Although medium green heart-shaped leaves provide shade in the heat of summer, the vine remains inconspicuous until mounds of flowers appear along roadside ditches, forest edges, rights of way, vacant lots, and draped over trees and sheds. The best intended supports for a sprinter intent on spreading as far as 30’ include arbors, pergolas, fences, or trellises. Some gardeners let the vine ramble as a groundcover to prevent erosion.

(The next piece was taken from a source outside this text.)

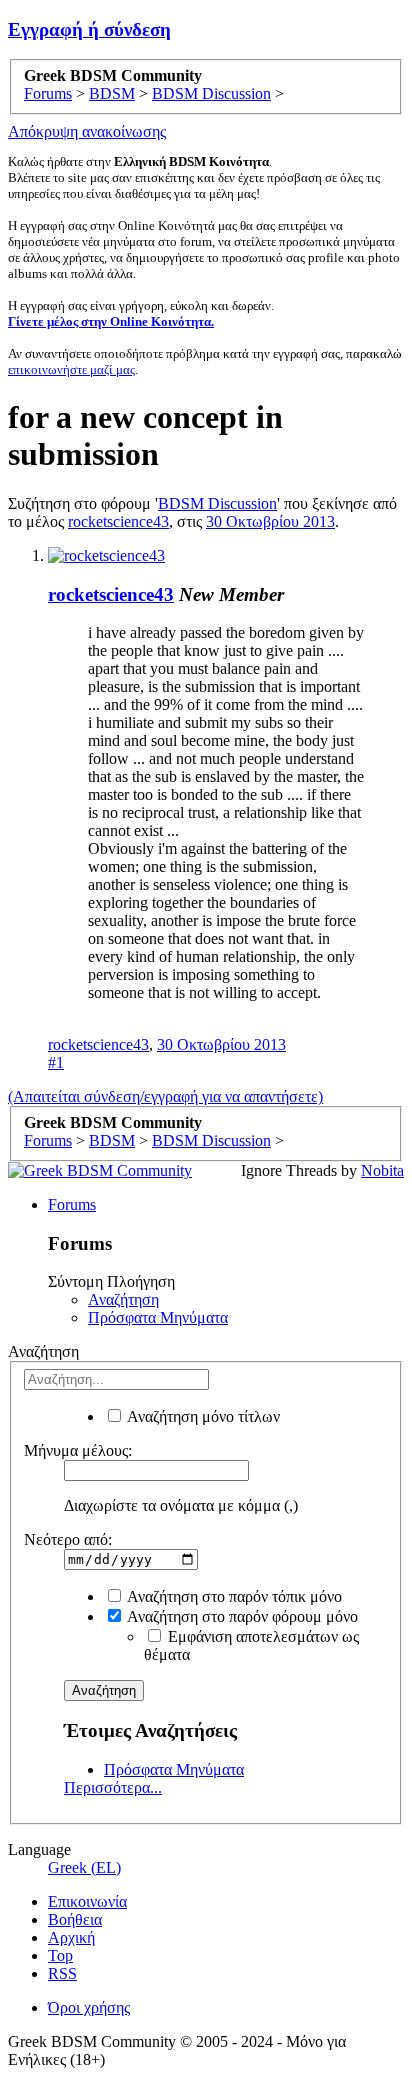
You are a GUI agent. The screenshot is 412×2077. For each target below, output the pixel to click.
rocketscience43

Autumn clematis prefers well-drained loamy or clay-loamy soils but tolerates sandy conditions. A soil pH of 6.5-7 is preferred. While its foliage loves sun, its roots like shade, hence, mulching is recommended. Mulch clematis with composted manure or leaf mold to conserve moisture and keep roots cool. Maintain soil moisture throughout the growing season. The USDA hardiness zones for this ornamental are 4-9.
Leaves of this Japanese clematis have smooth margins and is one way to distinguish the nonnative from a look alike native species of autumn clematis with serrated leaves, Virgin’s Bower, Clematis virginiana. The native species has no fragrance.
Sweet autumn clematis has male stamens and female pistils within each flower. Virgin’s Bower has male and female flowers on separate plants. Anthers on sweet autumn clematis are longer than those of Virgin’s Bower. Both species attract pollinators including bees, flies, butterflies, and hummingbirds. Birds seeking the seeds contribute to spreading the vine.
The non-native twining vine is reputed to be invasive. Solutions to its invasive instincts are pruning, weeding, and support. Gardeners cut back stems to a foot off the ground in early spring. Removing seedlings as they sprout and mulching around plants discourages overpopulation.
Pruning immediately after flowering checks self-seeding. Enthusiasts propagate by seed, stem cuttings in early summer, and layering in late winter. The plant is often passed along at plant exchanges.
Autumn clematis vines are generally pest free but can succumb to wilt, rust, powdery mildew, and fungal spots. Leaves need to be monitored for earwigs, whiteflies, aphids, and scale insects.
The late-flowering clematis, a member of the buttercup family (Ranunculaceae), is one of the easiest clematis to grow. The fact that it blooms profusely and is fragrant in fall adds sensory enchantment to the landscape.